Prof. Metzl made the most of his “intimidation.” Joy Reid of MSNBC gave him a softball interview. He got several stories of sympathetic coverage in The Washington Post. In one called “White nationalists interrupt author at Politics and Prose,” there were no quotations from AIM except for two brief slogans from the protest. Prof. Metzl was quoted extensively, calling AIM protesters “Nazis.” The Post filed the story under the category of “Public Safety.”

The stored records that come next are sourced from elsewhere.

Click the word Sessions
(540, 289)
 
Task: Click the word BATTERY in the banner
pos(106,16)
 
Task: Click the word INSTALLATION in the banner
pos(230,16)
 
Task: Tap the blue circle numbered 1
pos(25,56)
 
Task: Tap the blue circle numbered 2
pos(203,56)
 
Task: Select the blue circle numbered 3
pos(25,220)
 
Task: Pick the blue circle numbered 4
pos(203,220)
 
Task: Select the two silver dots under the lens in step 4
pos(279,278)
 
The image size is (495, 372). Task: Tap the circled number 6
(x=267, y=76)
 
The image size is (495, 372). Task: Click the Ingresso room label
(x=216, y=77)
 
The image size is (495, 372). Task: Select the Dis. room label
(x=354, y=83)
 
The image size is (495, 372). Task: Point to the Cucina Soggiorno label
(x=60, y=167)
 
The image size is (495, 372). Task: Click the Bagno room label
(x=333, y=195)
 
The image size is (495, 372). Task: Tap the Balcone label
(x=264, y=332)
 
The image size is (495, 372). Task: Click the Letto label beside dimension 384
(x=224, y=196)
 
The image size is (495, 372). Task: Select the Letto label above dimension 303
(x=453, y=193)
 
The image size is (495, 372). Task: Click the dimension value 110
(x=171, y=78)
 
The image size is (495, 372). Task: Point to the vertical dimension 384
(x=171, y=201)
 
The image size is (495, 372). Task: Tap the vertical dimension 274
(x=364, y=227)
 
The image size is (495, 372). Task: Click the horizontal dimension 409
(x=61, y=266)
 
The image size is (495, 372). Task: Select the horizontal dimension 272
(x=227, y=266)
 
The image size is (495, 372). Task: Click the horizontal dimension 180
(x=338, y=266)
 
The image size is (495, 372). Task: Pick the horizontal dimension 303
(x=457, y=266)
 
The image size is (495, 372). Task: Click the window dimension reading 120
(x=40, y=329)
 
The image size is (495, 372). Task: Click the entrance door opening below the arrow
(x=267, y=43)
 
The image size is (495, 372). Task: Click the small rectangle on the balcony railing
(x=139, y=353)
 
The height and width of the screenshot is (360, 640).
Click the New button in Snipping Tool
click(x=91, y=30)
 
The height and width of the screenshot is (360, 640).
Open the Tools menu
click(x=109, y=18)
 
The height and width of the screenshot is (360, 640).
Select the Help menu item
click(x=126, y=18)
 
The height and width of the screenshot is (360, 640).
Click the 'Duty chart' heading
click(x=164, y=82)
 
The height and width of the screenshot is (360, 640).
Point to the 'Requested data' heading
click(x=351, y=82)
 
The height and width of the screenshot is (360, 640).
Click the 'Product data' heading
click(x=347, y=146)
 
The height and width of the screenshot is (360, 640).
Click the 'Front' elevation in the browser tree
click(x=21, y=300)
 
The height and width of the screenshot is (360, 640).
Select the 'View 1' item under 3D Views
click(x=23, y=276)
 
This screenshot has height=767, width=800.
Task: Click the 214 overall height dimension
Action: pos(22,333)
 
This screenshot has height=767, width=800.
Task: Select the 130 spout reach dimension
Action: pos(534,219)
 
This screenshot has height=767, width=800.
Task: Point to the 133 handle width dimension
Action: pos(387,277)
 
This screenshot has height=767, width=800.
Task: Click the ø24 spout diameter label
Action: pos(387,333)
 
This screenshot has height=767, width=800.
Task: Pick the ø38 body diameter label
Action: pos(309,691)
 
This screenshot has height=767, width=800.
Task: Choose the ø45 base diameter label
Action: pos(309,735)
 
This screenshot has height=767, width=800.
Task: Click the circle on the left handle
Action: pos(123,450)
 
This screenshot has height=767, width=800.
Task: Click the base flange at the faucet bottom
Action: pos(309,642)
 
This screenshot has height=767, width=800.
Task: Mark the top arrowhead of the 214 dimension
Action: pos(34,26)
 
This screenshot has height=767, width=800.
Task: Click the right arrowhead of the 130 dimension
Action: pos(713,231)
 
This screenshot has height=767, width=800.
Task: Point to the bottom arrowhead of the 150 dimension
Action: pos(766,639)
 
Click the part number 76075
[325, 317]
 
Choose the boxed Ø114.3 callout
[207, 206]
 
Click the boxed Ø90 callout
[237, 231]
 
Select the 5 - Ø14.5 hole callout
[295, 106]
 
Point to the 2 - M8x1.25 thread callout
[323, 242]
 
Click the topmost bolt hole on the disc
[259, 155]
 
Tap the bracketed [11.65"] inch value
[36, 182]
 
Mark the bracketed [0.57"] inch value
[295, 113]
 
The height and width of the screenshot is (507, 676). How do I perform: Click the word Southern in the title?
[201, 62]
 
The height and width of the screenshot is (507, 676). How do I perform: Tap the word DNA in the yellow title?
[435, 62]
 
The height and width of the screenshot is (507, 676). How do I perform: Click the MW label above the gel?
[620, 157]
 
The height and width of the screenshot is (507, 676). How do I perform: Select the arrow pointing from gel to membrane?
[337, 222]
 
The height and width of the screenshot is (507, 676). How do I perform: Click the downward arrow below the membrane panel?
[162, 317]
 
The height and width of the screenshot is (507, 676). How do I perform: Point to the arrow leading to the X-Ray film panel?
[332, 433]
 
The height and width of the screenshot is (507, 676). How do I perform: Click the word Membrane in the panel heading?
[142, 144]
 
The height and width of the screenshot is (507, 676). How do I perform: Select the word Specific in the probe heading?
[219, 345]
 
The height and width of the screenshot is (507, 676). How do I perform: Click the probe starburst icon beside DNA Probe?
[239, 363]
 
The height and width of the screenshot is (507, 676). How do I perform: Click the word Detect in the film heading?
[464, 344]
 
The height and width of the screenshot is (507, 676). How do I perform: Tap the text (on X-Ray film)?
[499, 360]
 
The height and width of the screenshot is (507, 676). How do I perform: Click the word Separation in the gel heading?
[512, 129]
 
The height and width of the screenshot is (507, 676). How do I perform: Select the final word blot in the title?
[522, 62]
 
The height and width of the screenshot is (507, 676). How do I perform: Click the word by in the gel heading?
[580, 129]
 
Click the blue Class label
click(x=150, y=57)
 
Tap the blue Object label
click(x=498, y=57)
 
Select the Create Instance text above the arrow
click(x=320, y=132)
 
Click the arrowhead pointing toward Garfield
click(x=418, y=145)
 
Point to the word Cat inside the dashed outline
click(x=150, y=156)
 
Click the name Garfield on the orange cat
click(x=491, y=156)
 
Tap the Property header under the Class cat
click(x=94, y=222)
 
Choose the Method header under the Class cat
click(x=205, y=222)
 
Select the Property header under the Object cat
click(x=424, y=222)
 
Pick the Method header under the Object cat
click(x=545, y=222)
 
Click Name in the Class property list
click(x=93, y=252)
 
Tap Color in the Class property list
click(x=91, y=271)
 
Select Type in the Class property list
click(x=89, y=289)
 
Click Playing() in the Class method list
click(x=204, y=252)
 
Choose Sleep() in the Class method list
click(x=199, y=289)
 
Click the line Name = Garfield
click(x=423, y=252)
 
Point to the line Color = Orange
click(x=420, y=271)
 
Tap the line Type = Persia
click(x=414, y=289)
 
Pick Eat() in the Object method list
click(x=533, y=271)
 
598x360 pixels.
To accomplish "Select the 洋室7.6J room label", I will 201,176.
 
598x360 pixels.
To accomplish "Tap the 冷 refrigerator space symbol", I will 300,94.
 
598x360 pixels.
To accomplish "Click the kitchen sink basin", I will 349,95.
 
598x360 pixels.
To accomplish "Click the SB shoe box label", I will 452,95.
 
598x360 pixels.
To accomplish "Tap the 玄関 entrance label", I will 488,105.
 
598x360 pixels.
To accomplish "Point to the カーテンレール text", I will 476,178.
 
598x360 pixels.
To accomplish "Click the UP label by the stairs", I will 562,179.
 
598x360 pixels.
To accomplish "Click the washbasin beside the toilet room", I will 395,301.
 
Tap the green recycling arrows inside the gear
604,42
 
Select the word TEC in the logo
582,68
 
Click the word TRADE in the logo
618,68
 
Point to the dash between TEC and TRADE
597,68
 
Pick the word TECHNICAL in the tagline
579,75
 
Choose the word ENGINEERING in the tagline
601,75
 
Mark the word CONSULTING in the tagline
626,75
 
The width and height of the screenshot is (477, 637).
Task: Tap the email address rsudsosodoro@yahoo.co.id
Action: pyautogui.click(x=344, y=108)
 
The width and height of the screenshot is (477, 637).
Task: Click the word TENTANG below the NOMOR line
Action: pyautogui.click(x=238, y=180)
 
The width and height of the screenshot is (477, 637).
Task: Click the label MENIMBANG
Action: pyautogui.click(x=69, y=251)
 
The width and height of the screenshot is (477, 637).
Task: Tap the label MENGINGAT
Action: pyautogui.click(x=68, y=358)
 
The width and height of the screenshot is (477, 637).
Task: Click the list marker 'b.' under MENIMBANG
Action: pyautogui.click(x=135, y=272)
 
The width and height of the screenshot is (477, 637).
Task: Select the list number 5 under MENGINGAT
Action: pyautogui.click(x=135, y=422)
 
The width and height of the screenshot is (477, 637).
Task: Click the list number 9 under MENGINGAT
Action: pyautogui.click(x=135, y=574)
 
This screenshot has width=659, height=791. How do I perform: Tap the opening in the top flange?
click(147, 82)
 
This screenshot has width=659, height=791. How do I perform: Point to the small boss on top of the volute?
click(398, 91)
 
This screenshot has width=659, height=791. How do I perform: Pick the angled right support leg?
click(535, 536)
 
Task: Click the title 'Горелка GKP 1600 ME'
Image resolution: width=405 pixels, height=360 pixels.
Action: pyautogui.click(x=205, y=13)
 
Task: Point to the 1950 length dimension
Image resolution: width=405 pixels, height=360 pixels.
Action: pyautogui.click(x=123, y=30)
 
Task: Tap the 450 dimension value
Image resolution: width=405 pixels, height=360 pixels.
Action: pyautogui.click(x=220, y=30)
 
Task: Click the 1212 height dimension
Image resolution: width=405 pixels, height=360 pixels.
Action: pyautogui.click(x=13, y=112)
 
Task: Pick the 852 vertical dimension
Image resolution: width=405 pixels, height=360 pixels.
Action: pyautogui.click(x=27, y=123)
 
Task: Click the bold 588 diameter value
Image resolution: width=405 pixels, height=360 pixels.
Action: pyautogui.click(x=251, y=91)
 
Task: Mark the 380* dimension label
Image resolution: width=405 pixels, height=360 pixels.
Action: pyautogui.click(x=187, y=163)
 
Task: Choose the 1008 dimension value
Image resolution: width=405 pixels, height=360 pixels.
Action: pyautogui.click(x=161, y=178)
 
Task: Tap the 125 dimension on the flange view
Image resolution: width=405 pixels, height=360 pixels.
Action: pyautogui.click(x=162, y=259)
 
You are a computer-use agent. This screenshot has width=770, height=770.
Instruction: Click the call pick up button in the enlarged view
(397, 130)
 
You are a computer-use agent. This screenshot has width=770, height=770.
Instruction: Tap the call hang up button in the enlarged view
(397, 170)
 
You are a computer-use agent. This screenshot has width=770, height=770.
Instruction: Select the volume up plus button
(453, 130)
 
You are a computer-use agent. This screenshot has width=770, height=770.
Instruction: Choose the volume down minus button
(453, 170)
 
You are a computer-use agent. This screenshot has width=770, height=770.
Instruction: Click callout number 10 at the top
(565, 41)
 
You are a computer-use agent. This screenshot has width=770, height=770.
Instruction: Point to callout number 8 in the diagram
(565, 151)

Later The Washington Post gave Prof. Metzl a platform for an editorial called “It’s time to talk about being white in America.” “It’s not enough for well-meaning whites to #resist specific policies,” he wrote. “They need to contest his [President Trump’s] very definition of whiteness.” Just like Robin DiAngelo, Prof. Metzl wants whites to abandon their racial identity. While white workers must “see their privilege and begin the work of dismantling it,” Prof. Metzl and Prof. DiAngelo will no doubt increase their own privilege by charging fat fees to supervise the reeducation process.

How much does Prof. Metzl care about workers? He retweeted photos of the protest, presumably so participants could be identified and fired by their employers. Others called for doxing and purges.

Prof. Metzl isn’t challenging privilege. He typifies it. He enjoys prominent media platforms and favorable coverage. He can avoid debate. Meanwhile, his opponents are threatened with economic ruin by the powerful capitalists he supposedly opposes. He is a pillar of the system, not a challenge to it.

Prof. Metzl is not speaking truth to power. He’s speaking power to truth. He doesn’t want a discussion about being white in America; he wants to silence anyone who does.